━━ The records ━━

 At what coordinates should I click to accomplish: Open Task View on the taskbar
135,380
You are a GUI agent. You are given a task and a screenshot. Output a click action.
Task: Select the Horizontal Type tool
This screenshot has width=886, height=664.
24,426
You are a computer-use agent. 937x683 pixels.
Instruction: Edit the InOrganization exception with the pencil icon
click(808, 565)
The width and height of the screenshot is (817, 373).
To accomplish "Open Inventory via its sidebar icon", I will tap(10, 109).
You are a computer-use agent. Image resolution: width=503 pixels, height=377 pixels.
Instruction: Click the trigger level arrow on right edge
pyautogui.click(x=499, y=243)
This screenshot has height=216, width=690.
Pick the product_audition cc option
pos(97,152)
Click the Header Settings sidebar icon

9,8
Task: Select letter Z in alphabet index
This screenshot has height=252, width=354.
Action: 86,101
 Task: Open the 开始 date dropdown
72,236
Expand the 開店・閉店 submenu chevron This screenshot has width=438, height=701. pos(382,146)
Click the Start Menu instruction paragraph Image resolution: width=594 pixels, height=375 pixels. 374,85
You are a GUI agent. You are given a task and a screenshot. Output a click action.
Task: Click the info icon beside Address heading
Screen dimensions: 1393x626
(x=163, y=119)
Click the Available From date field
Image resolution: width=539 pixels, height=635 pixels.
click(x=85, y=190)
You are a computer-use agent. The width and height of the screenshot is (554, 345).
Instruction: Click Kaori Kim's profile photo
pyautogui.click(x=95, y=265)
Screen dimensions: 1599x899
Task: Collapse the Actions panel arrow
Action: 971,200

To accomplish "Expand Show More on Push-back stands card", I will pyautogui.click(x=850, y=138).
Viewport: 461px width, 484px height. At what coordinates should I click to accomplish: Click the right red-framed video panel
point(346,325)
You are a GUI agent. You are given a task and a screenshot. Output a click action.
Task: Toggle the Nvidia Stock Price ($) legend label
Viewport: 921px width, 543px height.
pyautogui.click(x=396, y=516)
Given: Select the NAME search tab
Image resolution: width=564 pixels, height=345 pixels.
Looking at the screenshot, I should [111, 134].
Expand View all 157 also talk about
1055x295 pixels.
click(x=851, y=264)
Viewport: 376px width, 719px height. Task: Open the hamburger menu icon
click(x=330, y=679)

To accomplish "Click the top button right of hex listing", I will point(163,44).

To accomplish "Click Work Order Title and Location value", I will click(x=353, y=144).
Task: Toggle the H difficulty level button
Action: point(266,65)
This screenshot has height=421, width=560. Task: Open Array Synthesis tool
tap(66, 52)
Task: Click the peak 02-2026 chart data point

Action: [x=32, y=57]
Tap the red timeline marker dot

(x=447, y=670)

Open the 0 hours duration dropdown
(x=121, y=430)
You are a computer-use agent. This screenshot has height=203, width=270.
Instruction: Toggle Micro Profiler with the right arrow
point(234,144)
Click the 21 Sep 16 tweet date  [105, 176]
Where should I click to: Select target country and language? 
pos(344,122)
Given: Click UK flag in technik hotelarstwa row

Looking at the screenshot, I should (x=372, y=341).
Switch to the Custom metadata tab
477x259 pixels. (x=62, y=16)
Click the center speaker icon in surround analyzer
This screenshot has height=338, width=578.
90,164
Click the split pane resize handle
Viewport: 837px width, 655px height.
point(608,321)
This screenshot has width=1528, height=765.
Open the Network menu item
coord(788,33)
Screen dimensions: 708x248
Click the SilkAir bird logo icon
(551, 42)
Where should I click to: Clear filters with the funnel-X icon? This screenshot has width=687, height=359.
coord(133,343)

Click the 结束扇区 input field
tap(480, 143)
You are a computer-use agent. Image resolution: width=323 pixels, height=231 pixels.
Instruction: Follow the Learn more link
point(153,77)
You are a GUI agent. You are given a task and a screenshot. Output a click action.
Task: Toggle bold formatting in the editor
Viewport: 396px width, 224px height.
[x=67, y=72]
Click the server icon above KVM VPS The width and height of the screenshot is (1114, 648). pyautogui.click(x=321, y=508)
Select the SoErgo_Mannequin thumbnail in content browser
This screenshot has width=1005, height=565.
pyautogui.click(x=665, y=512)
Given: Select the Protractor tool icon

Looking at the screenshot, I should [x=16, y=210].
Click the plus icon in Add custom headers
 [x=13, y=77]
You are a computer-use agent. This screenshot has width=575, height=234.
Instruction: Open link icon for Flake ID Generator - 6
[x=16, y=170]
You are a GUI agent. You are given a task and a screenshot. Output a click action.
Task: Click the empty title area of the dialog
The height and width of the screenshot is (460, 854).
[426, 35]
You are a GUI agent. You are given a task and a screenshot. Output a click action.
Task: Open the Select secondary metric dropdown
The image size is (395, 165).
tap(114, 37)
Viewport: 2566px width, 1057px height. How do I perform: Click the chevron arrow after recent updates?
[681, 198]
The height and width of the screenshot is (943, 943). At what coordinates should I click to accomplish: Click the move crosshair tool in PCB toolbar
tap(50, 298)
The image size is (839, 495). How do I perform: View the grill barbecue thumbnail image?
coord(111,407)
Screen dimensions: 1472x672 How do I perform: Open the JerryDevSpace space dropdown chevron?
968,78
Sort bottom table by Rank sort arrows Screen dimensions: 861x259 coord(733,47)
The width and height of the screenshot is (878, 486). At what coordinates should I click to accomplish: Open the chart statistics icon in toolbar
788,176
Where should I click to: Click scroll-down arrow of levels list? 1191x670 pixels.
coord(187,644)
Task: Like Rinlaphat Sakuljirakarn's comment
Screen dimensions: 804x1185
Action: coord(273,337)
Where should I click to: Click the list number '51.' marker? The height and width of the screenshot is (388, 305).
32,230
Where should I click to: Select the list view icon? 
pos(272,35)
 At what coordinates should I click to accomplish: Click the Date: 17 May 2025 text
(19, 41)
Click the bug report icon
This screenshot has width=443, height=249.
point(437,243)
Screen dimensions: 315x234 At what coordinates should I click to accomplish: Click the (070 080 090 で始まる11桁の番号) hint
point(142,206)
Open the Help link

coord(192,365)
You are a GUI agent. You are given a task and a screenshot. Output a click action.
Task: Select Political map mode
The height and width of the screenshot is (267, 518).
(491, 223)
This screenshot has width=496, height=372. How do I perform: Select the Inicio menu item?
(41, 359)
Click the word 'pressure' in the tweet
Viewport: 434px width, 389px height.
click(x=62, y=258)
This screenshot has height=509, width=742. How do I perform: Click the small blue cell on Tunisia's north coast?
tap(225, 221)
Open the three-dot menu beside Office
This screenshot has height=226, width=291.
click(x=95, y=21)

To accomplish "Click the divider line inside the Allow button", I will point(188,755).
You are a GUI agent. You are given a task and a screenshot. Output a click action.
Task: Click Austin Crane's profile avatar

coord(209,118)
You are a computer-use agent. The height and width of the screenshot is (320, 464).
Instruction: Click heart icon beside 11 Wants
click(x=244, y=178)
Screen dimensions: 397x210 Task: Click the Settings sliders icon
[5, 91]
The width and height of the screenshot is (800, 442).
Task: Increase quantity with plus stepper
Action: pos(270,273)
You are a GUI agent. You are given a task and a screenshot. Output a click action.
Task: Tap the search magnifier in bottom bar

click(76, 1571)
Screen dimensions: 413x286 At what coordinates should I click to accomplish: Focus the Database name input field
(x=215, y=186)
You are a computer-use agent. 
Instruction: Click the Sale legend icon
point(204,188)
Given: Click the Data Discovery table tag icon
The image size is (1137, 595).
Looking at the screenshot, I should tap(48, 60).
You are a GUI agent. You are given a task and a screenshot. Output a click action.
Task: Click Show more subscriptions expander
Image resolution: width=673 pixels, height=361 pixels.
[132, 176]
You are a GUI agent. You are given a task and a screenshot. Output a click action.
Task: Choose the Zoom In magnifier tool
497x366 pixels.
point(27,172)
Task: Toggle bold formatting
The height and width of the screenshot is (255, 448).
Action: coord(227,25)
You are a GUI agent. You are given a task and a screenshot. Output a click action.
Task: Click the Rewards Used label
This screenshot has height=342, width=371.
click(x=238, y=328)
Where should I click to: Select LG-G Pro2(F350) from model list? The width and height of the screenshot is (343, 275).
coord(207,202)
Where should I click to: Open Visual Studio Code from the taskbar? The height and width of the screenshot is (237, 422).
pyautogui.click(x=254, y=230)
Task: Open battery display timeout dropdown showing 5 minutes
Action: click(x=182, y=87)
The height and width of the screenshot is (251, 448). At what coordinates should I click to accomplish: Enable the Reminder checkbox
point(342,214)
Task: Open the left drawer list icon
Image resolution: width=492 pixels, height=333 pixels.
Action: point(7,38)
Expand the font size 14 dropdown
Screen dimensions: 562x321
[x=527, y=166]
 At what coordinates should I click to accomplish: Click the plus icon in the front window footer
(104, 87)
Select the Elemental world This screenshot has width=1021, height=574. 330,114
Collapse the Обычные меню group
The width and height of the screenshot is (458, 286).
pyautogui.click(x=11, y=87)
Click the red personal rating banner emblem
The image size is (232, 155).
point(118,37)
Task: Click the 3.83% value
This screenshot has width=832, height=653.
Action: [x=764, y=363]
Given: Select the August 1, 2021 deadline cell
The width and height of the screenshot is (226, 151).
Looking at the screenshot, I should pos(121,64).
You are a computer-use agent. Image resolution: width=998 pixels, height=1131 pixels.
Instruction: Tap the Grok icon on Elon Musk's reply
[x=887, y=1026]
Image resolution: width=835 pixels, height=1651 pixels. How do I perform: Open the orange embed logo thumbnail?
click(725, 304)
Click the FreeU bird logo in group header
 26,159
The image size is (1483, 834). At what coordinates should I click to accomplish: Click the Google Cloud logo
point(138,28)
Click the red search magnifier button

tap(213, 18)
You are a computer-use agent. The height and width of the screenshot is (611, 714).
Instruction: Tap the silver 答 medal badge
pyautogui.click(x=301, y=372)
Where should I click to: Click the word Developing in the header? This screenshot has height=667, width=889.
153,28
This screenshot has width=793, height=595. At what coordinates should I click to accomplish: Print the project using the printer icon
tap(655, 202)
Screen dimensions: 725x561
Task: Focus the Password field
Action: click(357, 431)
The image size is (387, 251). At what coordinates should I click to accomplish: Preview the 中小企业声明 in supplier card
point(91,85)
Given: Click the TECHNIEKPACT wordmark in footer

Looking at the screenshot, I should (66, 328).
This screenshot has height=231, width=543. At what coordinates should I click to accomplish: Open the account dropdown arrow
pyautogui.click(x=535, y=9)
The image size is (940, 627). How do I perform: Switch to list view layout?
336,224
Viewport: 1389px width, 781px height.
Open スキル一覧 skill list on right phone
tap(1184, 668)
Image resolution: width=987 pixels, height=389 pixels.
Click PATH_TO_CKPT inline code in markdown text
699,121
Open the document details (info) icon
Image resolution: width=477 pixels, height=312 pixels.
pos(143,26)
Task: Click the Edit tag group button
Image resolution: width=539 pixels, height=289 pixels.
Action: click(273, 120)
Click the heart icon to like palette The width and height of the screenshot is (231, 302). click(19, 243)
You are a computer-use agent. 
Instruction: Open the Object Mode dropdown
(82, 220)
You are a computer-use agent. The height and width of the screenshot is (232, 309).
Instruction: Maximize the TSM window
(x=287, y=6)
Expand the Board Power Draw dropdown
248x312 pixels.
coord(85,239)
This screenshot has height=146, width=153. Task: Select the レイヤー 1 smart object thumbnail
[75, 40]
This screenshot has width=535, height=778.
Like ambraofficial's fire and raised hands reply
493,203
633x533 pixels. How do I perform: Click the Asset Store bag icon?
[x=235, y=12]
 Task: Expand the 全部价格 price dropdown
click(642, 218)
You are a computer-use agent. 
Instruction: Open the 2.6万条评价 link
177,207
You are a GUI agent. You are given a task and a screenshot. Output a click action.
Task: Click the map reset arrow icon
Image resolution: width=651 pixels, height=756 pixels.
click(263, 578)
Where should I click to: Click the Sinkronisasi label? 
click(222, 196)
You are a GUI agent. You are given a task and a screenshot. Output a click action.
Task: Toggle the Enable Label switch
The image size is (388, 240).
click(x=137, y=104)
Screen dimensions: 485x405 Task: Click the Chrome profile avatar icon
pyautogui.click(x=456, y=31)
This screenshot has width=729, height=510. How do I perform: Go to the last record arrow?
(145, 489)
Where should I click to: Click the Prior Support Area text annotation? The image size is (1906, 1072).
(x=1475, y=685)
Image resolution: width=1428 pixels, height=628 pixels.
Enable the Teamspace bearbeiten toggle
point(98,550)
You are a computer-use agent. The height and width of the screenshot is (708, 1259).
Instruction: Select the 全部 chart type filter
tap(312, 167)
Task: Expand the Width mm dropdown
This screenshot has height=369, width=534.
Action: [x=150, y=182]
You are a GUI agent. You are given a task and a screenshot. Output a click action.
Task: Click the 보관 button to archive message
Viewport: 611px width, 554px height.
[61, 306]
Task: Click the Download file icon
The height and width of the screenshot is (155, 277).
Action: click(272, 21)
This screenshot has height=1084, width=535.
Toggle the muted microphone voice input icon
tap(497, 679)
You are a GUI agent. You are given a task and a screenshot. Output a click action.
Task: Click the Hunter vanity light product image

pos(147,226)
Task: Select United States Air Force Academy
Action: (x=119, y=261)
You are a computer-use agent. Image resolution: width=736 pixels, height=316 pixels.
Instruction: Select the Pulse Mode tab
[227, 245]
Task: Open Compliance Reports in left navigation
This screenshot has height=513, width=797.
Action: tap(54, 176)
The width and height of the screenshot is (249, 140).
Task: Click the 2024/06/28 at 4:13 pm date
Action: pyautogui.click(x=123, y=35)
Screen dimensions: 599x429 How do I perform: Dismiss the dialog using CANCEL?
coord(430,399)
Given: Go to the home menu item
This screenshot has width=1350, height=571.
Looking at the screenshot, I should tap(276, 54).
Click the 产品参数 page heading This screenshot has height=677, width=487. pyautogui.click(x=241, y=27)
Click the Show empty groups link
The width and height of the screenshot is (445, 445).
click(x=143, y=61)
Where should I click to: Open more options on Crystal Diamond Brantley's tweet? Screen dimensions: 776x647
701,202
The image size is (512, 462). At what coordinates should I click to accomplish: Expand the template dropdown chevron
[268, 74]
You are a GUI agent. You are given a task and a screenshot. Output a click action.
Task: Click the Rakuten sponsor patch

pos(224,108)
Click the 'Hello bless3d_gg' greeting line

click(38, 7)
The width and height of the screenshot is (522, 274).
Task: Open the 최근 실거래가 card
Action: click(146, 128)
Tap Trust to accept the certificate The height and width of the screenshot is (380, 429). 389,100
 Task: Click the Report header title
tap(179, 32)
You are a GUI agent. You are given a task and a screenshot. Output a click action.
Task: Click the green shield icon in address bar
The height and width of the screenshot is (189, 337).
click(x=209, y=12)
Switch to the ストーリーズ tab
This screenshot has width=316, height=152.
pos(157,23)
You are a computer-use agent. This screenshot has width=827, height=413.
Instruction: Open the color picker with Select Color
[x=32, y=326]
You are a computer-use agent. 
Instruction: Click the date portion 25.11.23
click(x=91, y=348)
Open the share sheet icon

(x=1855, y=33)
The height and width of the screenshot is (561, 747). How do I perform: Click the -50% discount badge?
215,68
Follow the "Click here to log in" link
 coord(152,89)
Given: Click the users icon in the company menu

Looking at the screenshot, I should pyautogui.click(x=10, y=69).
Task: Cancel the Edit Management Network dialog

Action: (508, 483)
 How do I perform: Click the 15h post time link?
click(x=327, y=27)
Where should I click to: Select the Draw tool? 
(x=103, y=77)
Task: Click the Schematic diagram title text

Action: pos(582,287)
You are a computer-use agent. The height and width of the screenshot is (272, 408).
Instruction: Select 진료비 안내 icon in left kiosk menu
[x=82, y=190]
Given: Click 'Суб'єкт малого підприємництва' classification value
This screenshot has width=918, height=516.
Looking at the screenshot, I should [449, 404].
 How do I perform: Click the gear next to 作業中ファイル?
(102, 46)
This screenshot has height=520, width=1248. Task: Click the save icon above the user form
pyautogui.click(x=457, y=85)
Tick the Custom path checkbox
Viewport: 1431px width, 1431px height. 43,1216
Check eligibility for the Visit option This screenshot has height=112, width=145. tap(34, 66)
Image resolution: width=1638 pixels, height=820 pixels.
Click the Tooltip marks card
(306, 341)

━━━

* [Activity]:
Your answer must be a single number: how many lines in this listing hold the string "info"? Please add nothing else.

* [Your solution]:
2